• _WHAT THIS TASK INVOLVES_: Find the line containing "The image size is (819, 1024)." in the material below, then please transcribe it and each line after it exactly, without the pictures.
──────
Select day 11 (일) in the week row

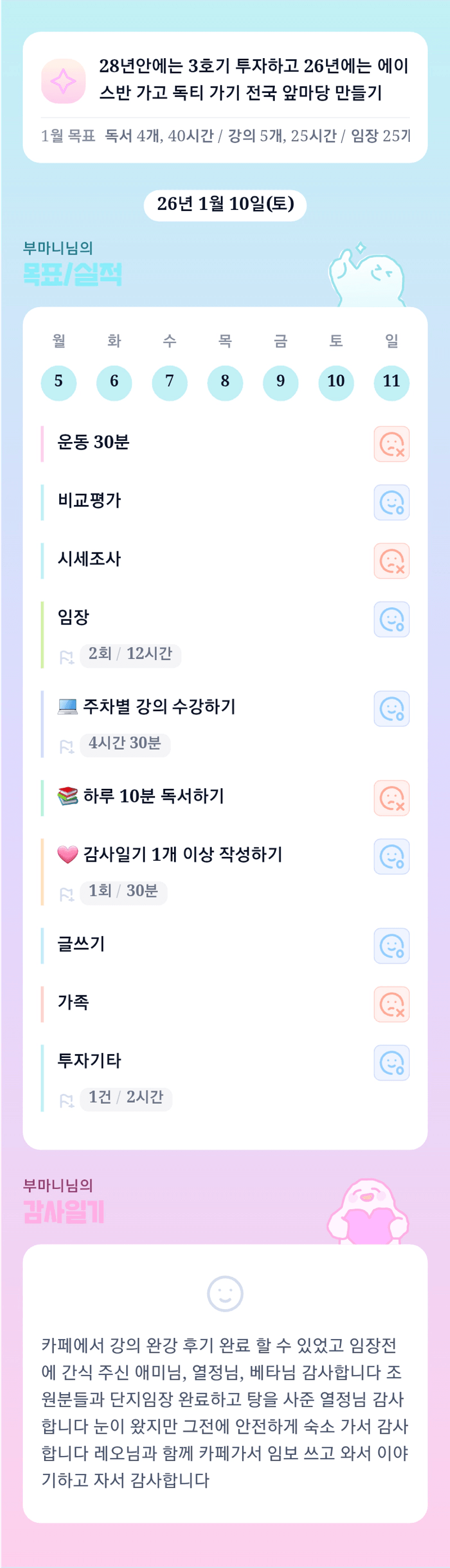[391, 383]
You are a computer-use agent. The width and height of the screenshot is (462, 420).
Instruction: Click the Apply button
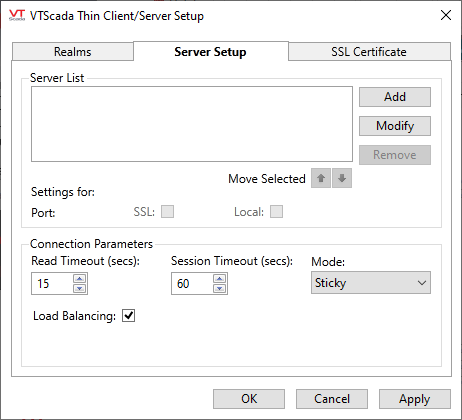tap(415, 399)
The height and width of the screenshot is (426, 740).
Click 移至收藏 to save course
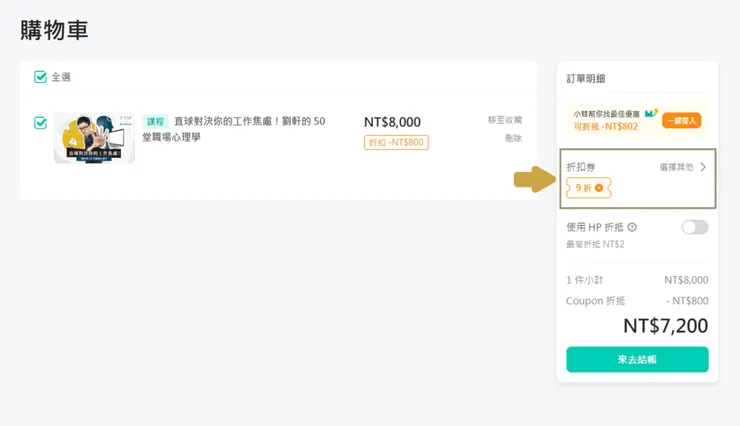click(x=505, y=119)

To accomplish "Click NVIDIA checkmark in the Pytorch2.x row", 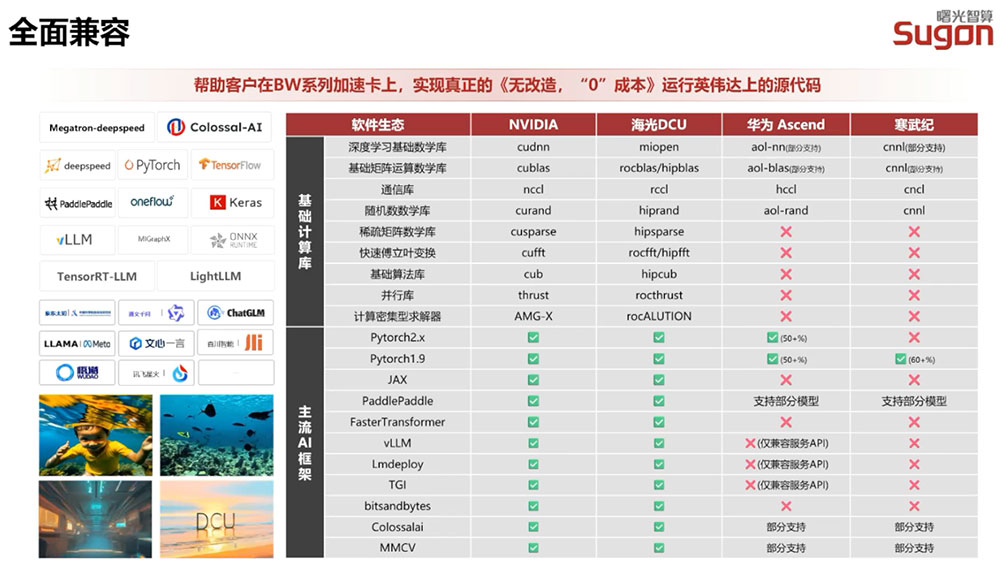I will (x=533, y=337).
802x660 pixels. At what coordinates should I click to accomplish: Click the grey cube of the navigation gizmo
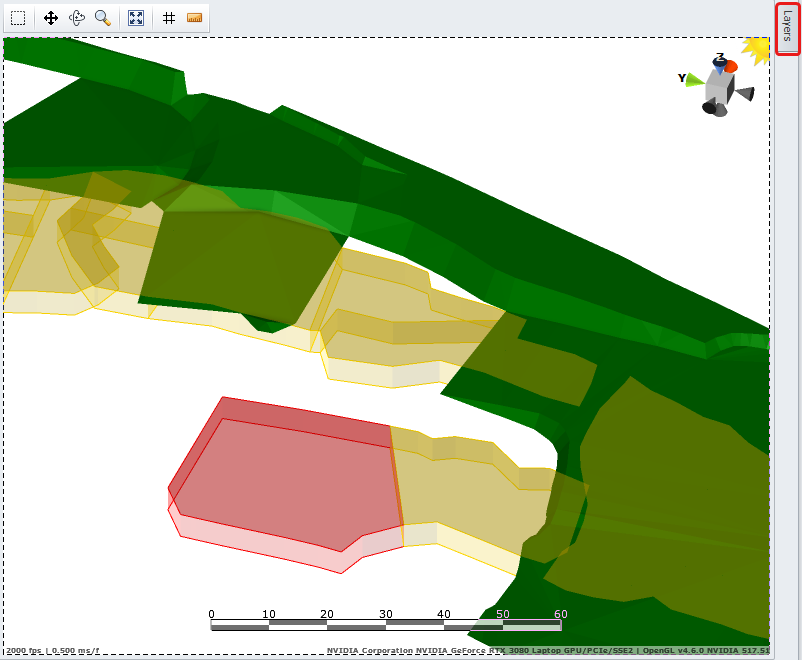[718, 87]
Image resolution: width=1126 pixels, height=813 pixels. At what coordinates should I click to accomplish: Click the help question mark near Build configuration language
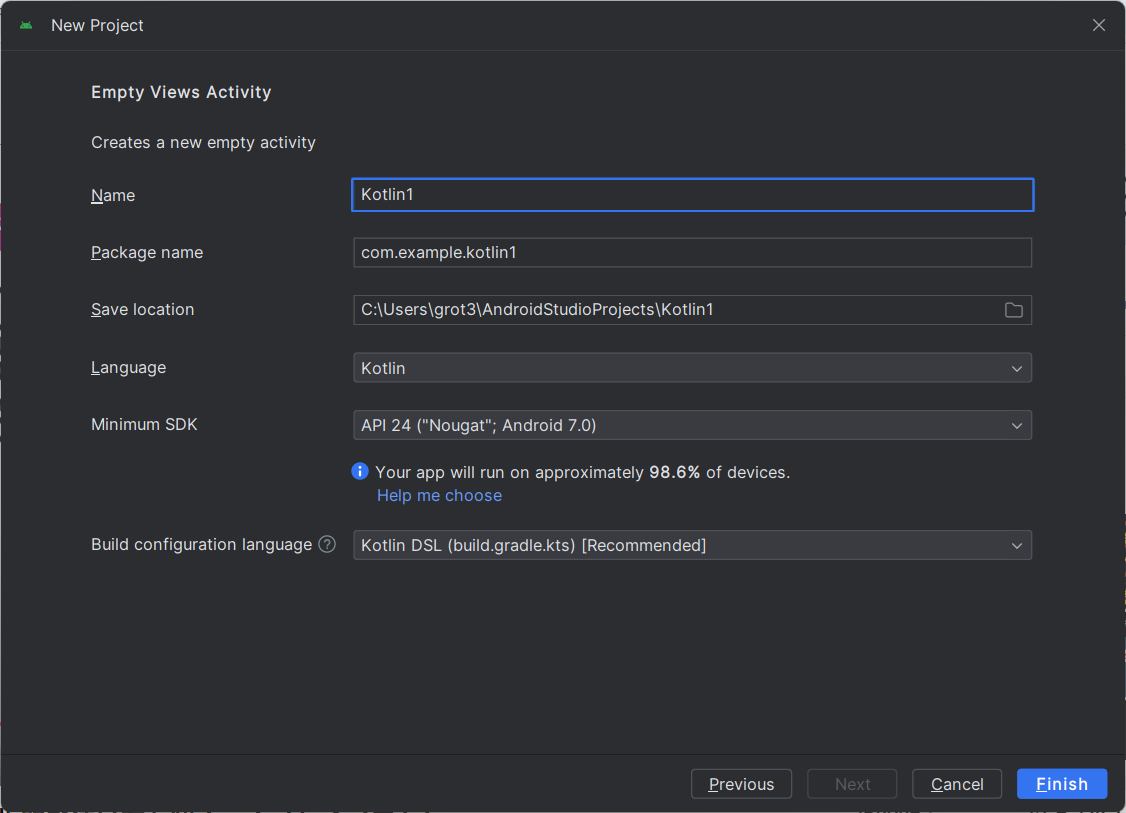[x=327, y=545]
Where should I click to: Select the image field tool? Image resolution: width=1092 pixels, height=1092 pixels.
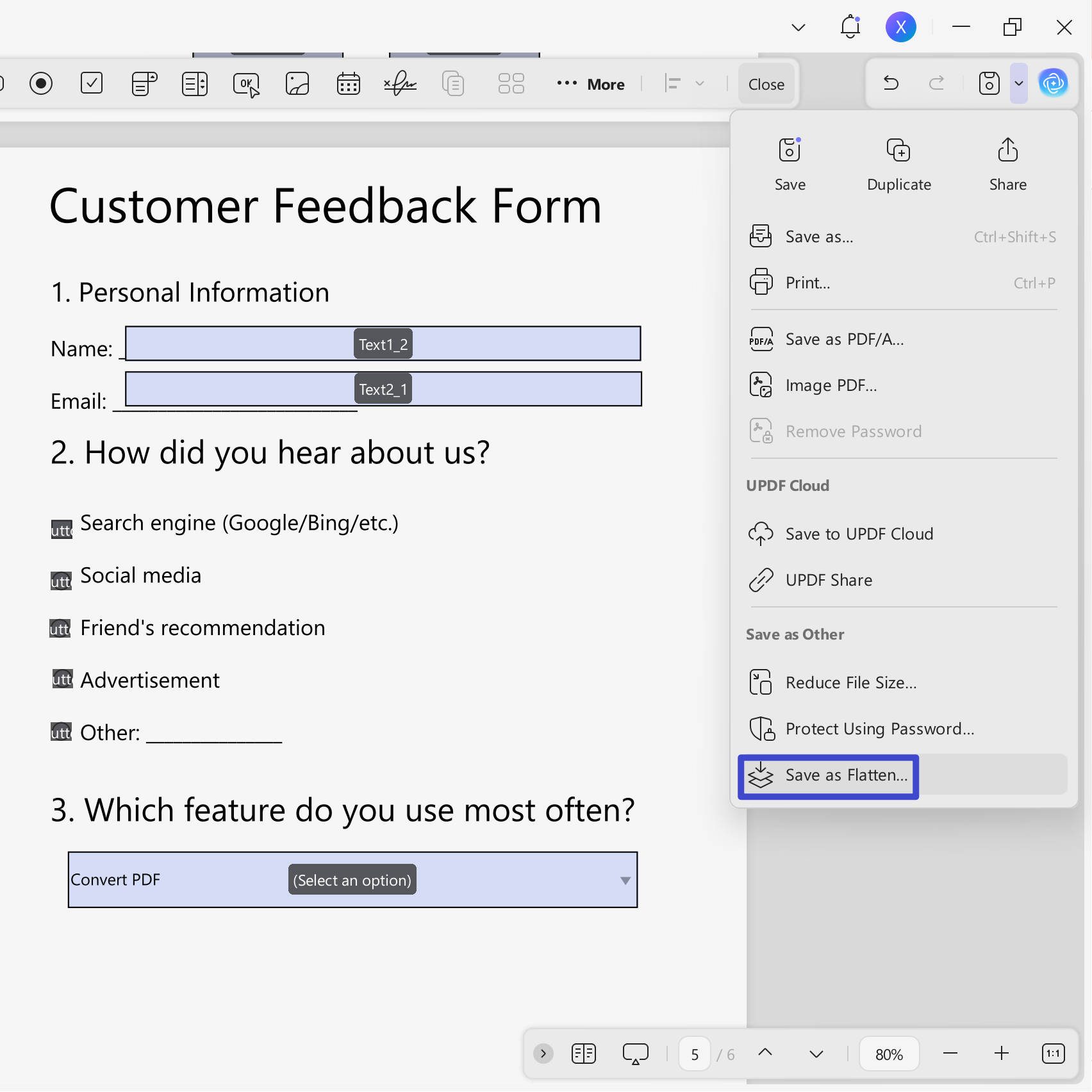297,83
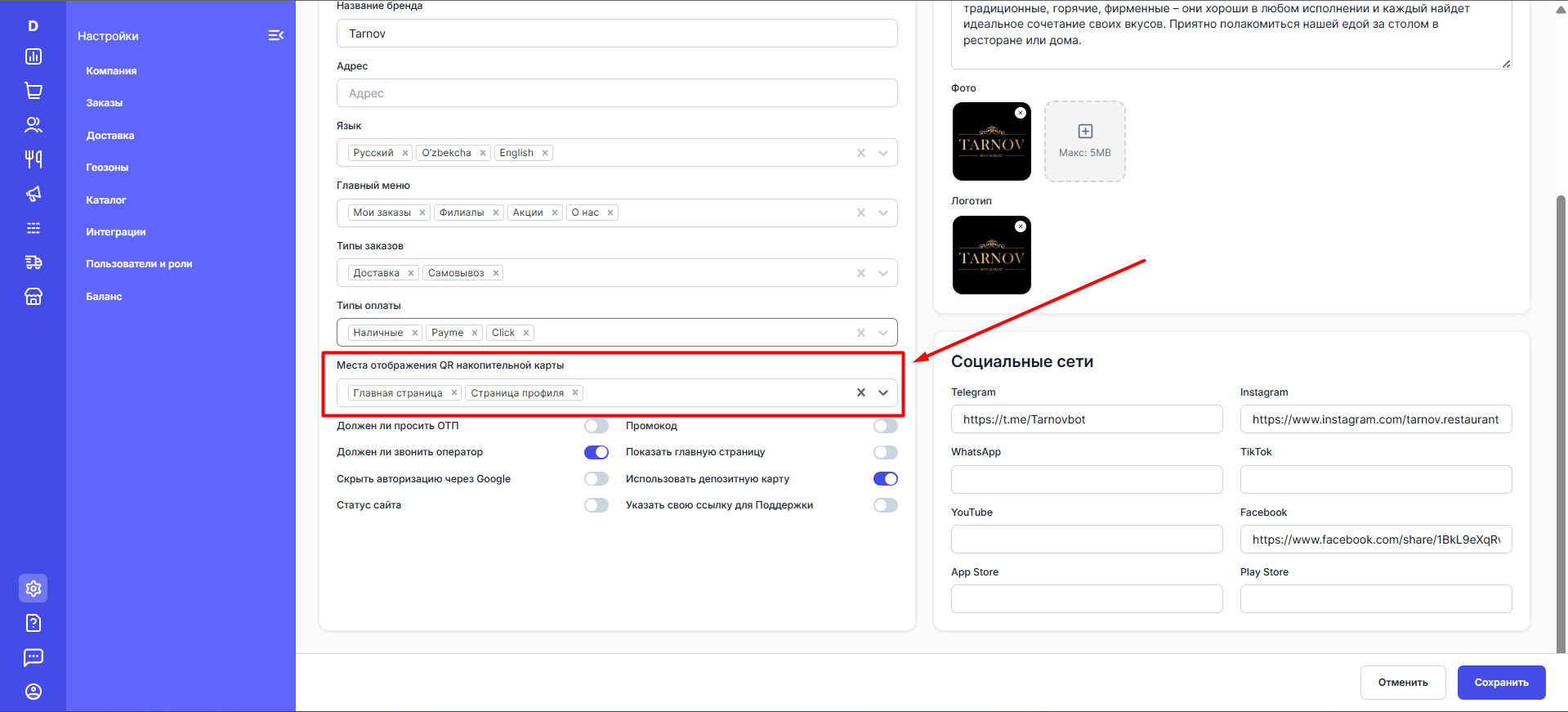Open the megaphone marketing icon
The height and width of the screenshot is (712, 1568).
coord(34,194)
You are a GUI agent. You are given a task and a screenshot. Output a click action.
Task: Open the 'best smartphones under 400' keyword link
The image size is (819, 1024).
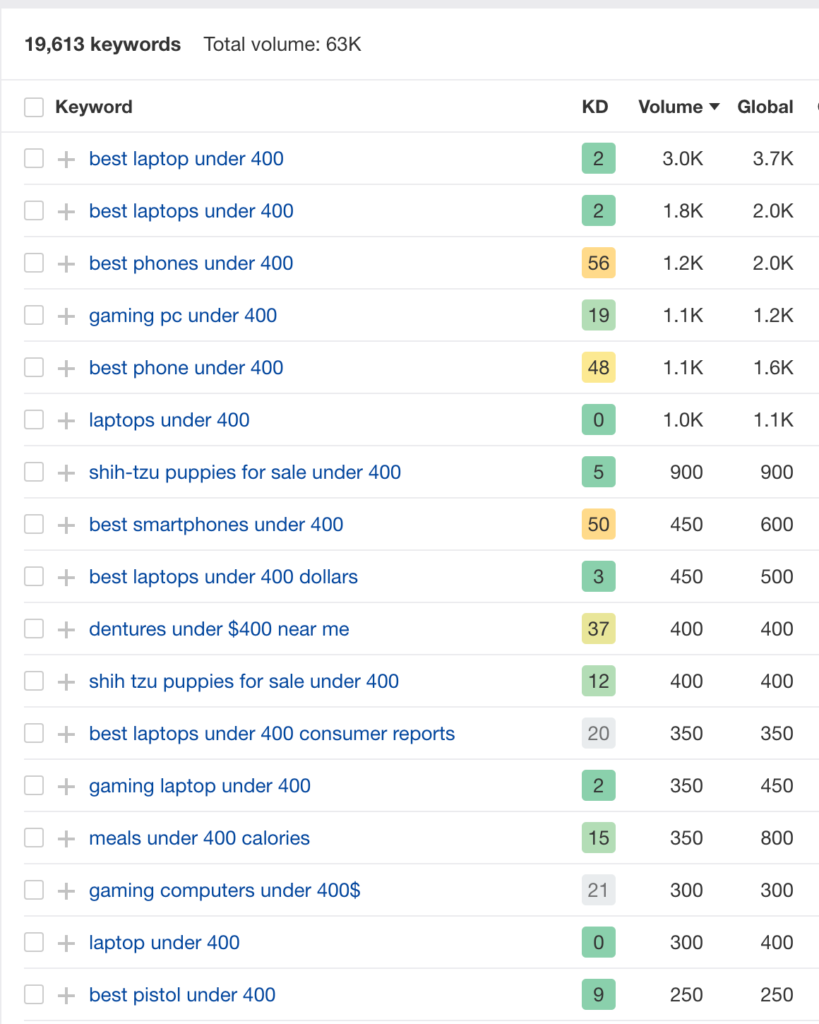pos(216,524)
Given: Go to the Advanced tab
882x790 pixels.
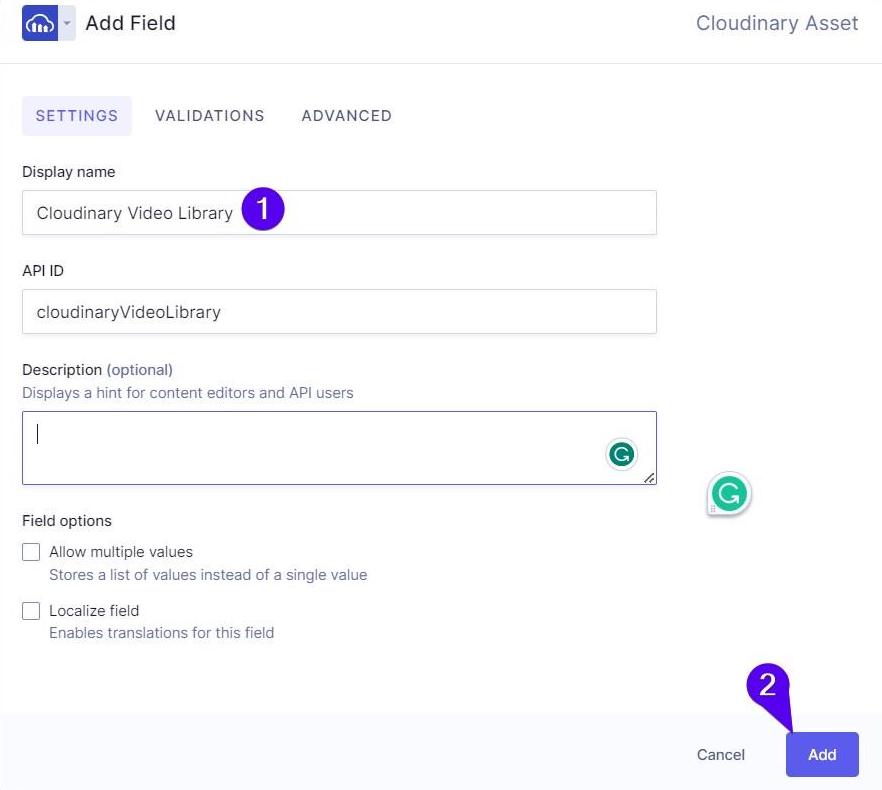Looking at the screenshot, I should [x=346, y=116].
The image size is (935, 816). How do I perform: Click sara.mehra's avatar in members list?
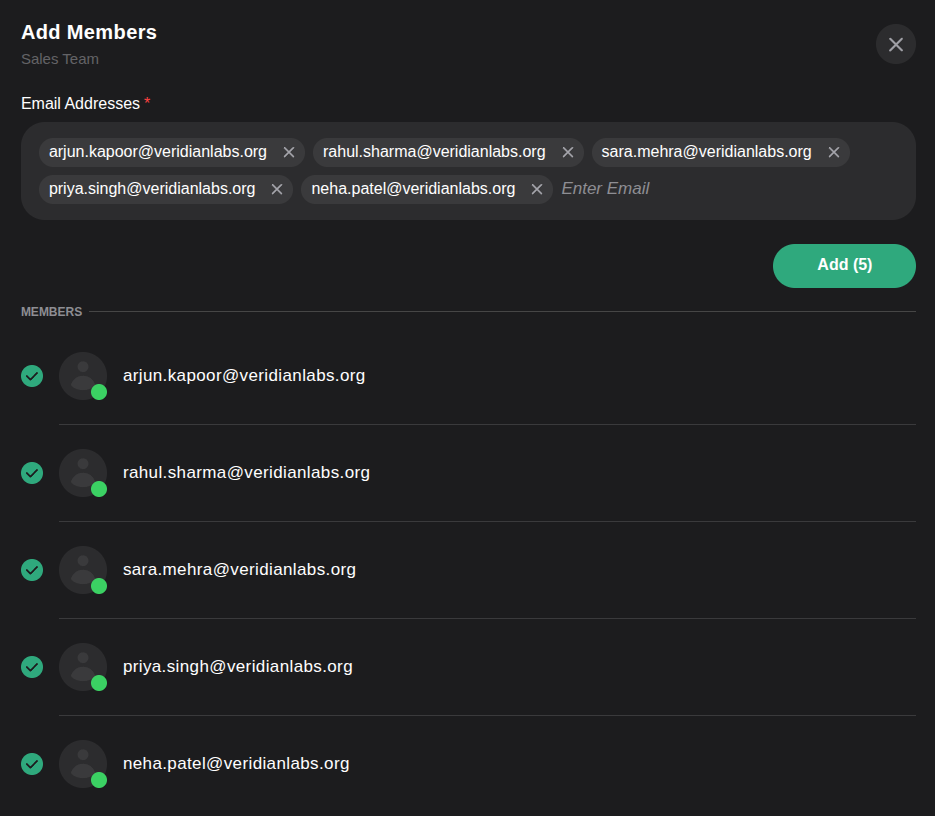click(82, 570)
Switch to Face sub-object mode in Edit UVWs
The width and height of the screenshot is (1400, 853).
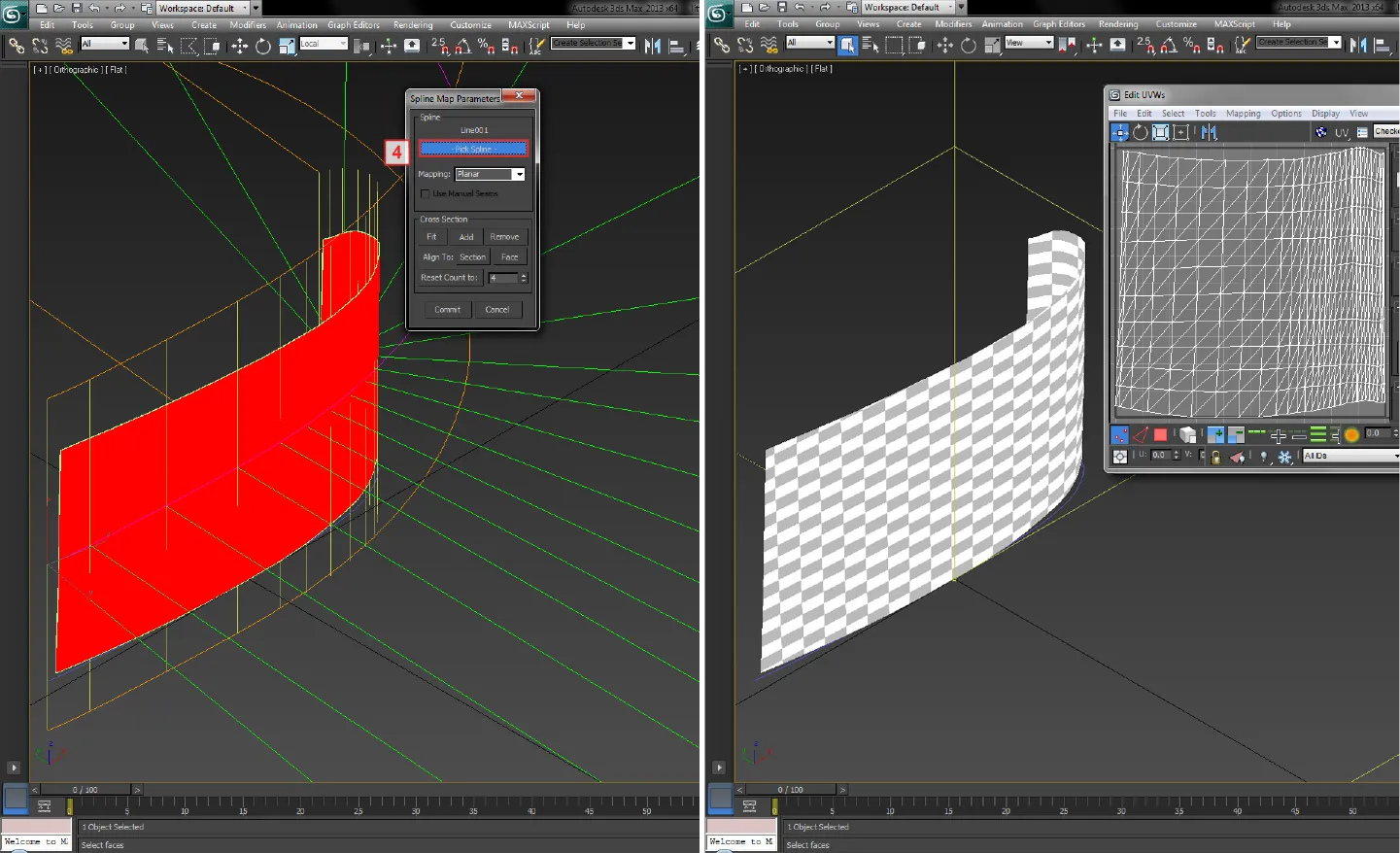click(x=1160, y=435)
──────
• _REPLY TO THE TASK_:
The image size is (819, 1024).
pos(216,524)
Given: Go to the Advanced tab
882x790 pixels.
Looking at the screenshot, I should [x=346, y=116].
The image size is (935, 816). How do I perform: Click sara.mehra's avatar in members list?
click(82, 570)
Switch to Face sub-object mode in Edit UVWs
The width and height of the screenshot is (1400, 853).
click(x=1160, y=435)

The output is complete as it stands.